The vegan lifestyle is becoming increasingly popular, particularly in the UK. According to surveys, there are now over 3.5 million vegans in the UK alone and this number is growing every day. The vegan diet is also said to be great for the environment, but how exactly does it benefit the planet and why are so many of us turning towards the plant-based way of life? We’re here with Northern Powergrid, who can help you with your electric connection charges, to find out:
It might sound surprising, but vegan energy is a viable energy option. Vegan energy is an electricity or gas product that hasn’t used any animals or animal by-products. This is different to green energy as, although green energy uses renewable sources in place of traditional fossil fuels, it is sometimes generated using anaerobic digestion or biomass – both of which can contain by-products of animal farming.
Vegan energy can help cut your carbon emissions as well as supporting ethical energy production.
Of course, the first thing that comes to mind for most people when they think of veganism is the food.
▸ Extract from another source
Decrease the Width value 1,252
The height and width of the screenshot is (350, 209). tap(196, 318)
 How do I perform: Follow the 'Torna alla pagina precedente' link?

This is what has been thrust in the public’s face more than any other vegan property.
Experts say that plant-based diets are one of the healthiest ways to eat. A vegan diet mainly consists of plenty of fresh fruits and vegetables, legumes, nuts, seeds, beans and whole grains. These foods tend to be higher in minerals, vitamins and fibre as well as being low in cholesterol and saturated fats. It is argued that eating foods loaded with animal fats is indeed killing the population via coronary heart disease linked to a meat-based diet. Switching to a plant-based diet can help prevent such cardiovascular diseases.
Some experts disagree on this, however. A vegan diet may lack protein and lead to that slow building of enzymes, hormones, haemoglobin and antibodies in our bodies. The vitamin B12 is one that we may struggle to get without a meat-based diet. Nutritionist Shona Wilkinson told The Express: “There are things we are getting less of by excluding animal foods. A longstanding B12 deficiency can lead to high levels of a substance called homocysteine in the body, which is associated with cardiovascular disease, Alzheimer’s disease and other chronic conditions.”
So, how exactly does the vegan lifestyle benefit the environment? It’s claimed that the meat industry accounts for approximately 20 percent of greenhouse emissions in the UK. Gresham College professor, Carolyn Roberts, also believes that if all meat-eaters switched to a vegan diet, the total greenhouse gas emissions associated with food would be halved.
Additional research showed that the average meat-eater in the UK eats over 11,000 animals during their lifespan. Each of these require land, water and fuel before they reach our plates. This is causing our planet to overheat, while farming uses 70% of the water that is available to humans. Other arguments towards not eating meat to help the environment include the fact it’s draining the world’s oil and ruining the air. In the US, 37% of pesticide use comes from livestock and animal feed crops and this is producing unnecessary pollution.
So, what’s next for veganism and will the trend continue? There is certainly a debate to be had, but with so many turning to veganism, this definitely isn’t a ‘fad’ that will simply disappear into the abyss. After all, anything that might help maintain the world for future generations has to be a good thing, right?